El deseo de felicidad anida desde siempre en la intimidad del corazón del hombre. Pero el interrogante que plantea el evangelio de las bienaventuranzas es: ¿En qué encontramos la perfecta alegría?

Quisiera relatar una historia conmovedora que nos ayudará a comprender que la felicidad que buscamos con tanta ansiedad en ciertos consultorios se encuentra en otro lugar. El gran predicador dominico Johann Tauler (1294 – 1361), a pesar de la excelente reputación que tenía en Alemania a causa de sus sermones, su ciencia y su caridad, se sentía insatisfecho en su corazón.
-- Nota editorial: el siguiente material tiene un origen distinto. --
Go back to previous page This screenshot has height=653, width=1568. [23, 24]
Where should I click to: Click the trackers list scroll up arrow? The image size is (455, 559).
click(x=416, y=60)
Le pedía al Señor que le enviara a alguien que le enseñara el camino más corto y más seguro de la verdadera felicidad. Un día, vio en el umbral de una iglesia, entre los mendigos que esperaban limosna, a un pobre que apenas cubrían unos pocos harapos, y que el sólo verlo incitaba a la piedad. Sobrecogido de compasión, Tauler se acercó a aquel aparente desdichado y lo saludó con ternura: "Buenos días, amigo mío". "Gracias maestro", contestó el pobre. "Pero nunca he tenido un mal día porque sé que Dios es sabio, bueno y justo, y que nada ocurre sin su voluntad o consentimiento. Si me hallo en la miseria y soy despreciado, también alabo al Señor, y de ese modo no hay día triste para mí. He decidido abandonar mi voluntad en la de Él; por eso nunca he sido desdichado". Tauler lloró en silencio. Jamás había oído un sermón semejante, pero así y todo, intentó llegar más lejos con sus preguntas: "¿Qué te ha conducido a perfección tan elevada?". El mendigo respondió: "El silencio para conversar con Dios y no dejar que la ira o el odio se apoderen de mi corazón". A partir de entonces, Tauler se propuso imitar, en lo posible, a aquel santo pobre y, al recordar aquella aventura conmovedora, se acostumbró a decir en sus sermones que: "La felicidad es posible en el corazón y no en otro lugar; se halla en la disposición y no en la situación".

Hay gente que confunde placer con felicidad. El placer puede ser un fin en sí mismo, y también se agota en sí mismo. Pero, aunque se los confunda, placer y felicidad no son sinónimos. El placer es superficial y efímero; la felicidad es profunda y trascendente. El placer es una sensación, se registra con los sentidos; la felicidad es un sentimiento, se percibe en el alma. Es obvio, entonces, que la respuesta no la tienen los científicos con sus mediciones, los economistas con sus cálculos, o los gurúes con sus paraísos prometidos. La felicidad encuentra su fundamento en la primera bienaventuranza: "Felices los pobres de espíritu". Todas las demás son una consecuencia de ésta. La elección de la simplicidad de vida es una elección para alcanzar la perfecta alegría. Jesús promete el gozo del corazón a los pobres de espíritu. Es significativo que san Francisco de Asís, el santo de la pobreza, sea conocido como el santo de la alegría y de la fraternidad universal. No poseyendo nada, él sabía gozar de todo. Lo contrario del avaro, que teniendo todo, no disfruta de nada. No encuentra interés en aquello de lo que no puede decir: "¡Es mío! ¡Me pertenece!". La simplicidad y la sobriedad representan una elección de libertad. Las necesidades inútiles y artificiales crean una dependencia que hacen incapaz de cualquier renuncia y adaptación al cambio. Sofocan los valores más profundos. Nos convierten en esclavos de la necesidad. La sabiduría del evangelio nos enseña que la felicidad no consiste en poder satisfacer todas las necesidades, sino en tener menos necesidades posibles que satisfacer.